Dialogue, not rocketsNorth Korea’s intention of launching a long-range rocket could splash cold water on the warming mood between the two Koreas and renew tensions in the region. While Pyongyang insists its rocket launches are a part of its peaceful and legitimate space program, many fear they are being tested for use with an intercontinental ballistic missile. Many expect the launch to be timed with the 70th anniversary of the founding of the Workers’ Party, on Aug. 10.
If Pyongyang proceeds with the plan, it would be jeopardizing its relationship with not only Seoul, but also the rest of the world. It would be a blatant breach of the Aug. 25 inter-Korean agreement to end conflict and seek reconciliation after the marathon talks between high-level officials. Seoul must do all it can to persuade Pyongyang against the drastic move.
The launch threat follows summit talks between President Park Geun-hye and Chinese President Xi Jinping on Sept. 2 in Beijing. The two leaders declared that they won’t tolerate any threat or provocation that could escalate tensions on the Korean Peninsula. North Korea would be outright challenging the international community if it defies the joint warning from Korean and Chinese leaders.
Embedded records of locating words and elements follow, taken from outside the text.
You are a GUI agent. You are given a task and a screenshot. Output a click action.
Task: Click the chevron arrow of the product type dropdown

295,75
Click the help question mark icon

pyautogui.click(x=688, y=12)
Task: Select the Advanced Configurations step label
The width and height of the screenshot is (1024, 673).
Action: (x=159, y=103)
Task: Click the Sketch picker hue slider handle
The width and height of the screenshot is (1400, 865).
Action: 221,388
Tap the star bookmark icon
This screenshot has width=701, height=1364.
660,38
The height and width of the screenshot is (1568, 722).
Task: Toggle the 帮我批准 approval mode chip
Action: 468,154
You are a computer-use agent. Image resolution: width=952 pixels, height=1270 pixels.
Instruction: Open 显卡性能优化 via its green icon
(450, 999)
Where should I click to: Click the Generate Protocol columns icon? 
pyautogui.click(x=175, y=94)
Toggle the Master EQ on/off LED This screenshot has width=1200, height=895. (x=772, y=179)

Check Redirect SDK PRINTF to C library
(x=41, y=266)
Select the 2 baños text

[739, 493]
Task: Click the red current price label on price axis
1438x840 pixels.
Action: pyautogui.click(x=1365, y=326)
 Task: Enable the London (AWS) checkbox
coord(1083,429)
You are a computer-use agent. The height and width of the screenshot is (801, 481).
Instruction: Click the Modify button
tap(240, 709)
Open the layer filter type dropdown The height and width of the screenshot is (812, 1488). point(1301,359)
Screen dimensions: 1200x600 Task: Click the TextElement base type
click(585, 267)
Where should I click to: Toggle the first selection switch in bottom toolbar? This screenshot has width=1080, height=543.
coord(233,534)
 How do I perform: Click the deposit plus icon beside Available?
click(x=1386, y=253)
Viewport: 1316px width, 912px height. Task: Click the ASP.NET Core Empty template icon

Any rocket launch is against U.N. Security Council Resolutions banning nuclear and longrange missile tests. Resolution 2094 — the fifth and most recent against North Korean nuclear and ballistic activities — was adopted unanimously by U.N. Security Council members including Russia and China and warned of strong actions if North Korea makes another provocation. Pyongyang would face harsher United Nations sanctions and international interference if it proceeds with its program. The launch also gives Seoul a reason to turn the propaganda loudspeakers back on.
If North Korea is serious about restoring its relationship with the South, it must stop the useless saber-rattling. It could become entirely isolated if it goes on crying wolf. Pyongyang may be trying to use its rockets to raise its leverage ahead of the United Nations General Assembly and longawaited reunion of families separated by the Korean War.
But dialogue, not threats, will allow Pyongyang to get what it wants. The world will be willing to help North Korea only when it genuinely tries to come out of isolation. North Korean leaders must read the international and regional conditions well and make decisions wisely.